(Written exercise)
Write the next part of the letter to Bolu below, starting right after its final sentence.

(Text provided)
* * *
Dear Bolu,
One lonesome night—I cannot tell you which as they all have the same trappings—I had the pleasure of a walk with an author long-lived and long-dead. He held my hand as we sauntered through the clippings of a world he created decades ago using ink and the blessed gift of intellect. I don’t think myself imaginative in the slightest, but his penmanship was laced with such virtue as to endow me with the imaginativeness of a visionary. I could feel the sand in between my wiggling toes on the beaches he made us travel, and the smell of his summer was a smell and not the idle description of a season. When he spoke of tobacco and women and Fords and carnivals and cantaloupes, I could perceive them as if they shared the same plane of reality with me. It was some walk. Each path, though beaten by the millions of readers that had been there before me, seemed tailor-made for my wandering eyes and feet. He posed questions, and although most went unanswered, it was enough to see them. They were questions I’d always wondered about, and they reminded me of the rather singular nature of all of man’s problems.
As we walked, I came upon the words of one Sharon Kincaid. She’s as lovely as her name, and frankly, I don’t think anyone so named could be anything but lovely. She’d quoted a poet (this I knew only because of the author’s embroidered pen), saying;
Grow old along with me,
The best is yet to be.
The words read familiar. They were dressed a little differently than I remembered, perhaps, but I was convinced of their familiarity. Similar to the junction leading to your old high school, now adorned with billboards and traffic lights, yet still inherently familiar, I knew those words and where they would take me. Within seconds, I remembered where I'd first heard them. I haven't lived too much, you see. As such, I have the pleasure of a handful of past lives and I only had to pull on a memory thread from one of them. It was a song with the lines,
Grow old with me
Let us share what we see
And oh the best it could be
Just you and I
It was Tom Odell’s Grow Old With Me. It's still every bit as beautiful as it was on first hearing, and is bettered in loveliness only by one Sharon Kincaid. Surely it wasn't coincidental that Sharon and Tom's words were essentially the same, and a quick web search confirmed my suspicion. In fact, there have been a bunch of songs so named, all presumably taking inspiration from a poem by Robert Browning. And to have connected the dots between a song, a book, and a poem across three different centuries was pleasantly satisfying.
* * *
(Available data)

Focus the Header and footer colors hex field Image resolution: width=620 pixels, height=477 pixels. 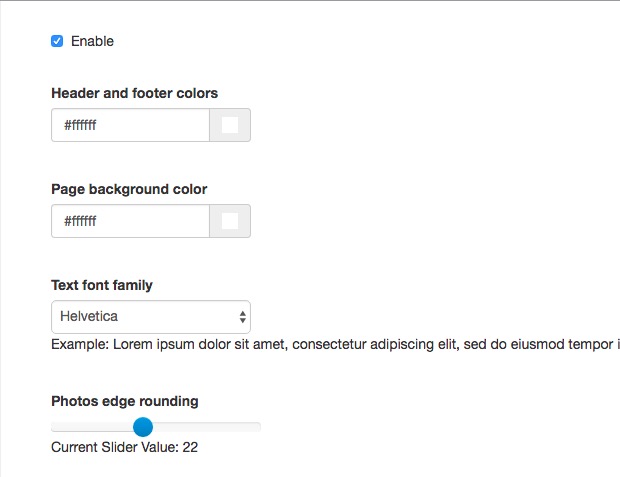pyautogui.click(x=130, y=125)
* * *
(Written answer)
I quite like homages. The only things I enjoy better than being told of a homage are peanuts and recognizing a homage by myself. Homages are tributary, celebratory, and educational, and contribute to the continuity of an artistic tradition and style. However, it is not for these reasons they most delight me. Homages validate the existence of art. When you consume an artwork, there is a connection, an intimate dialogue between the creator and you, the audience. But it is when you stumble upon that familiar stroke of a pen or brush, that reenactment of an eternally long tracking shot, that echoed motif in the bridge of a rap record, or that subtle dialogical nod to another artwork within a piece, it is then that your encounter with the original work feels validated. That is when you realize that art isn’t isolated; it’s an intricate web of influences, inspirations, and interconnected narratives. Homages say, for a fact, that a piece of art previously seen was truly seen. They affirm that every stroke, every concept, every idea, and every conjuring from the realm of inspirations, is not only real but also part of a larger artistic universe, enriching and validating your experience.
So when an episode of Spy X Family features the Rocky Balboa training montage, I am elated and overcome with rhapsodies of joy. Similarly, when I stumble upon a short story by Maria Edgeworth published in 1801 which, with modest certainty, I can attribute some inspiration of Brymo’s Purple Jar to, I feel a surge of exuberance that compels me to want to scream. I know this. I see this! I’ve seen this. And it is brilliant. That lonesome night, one Sharon Kincaid made me feel the same with her quote. Tears of profound happiness ran down my face, but I did not cry. And it is to her and her brilliant author that I make this here homage: “Grow old along with me, the best is yet to be, dear friend”.
Fin.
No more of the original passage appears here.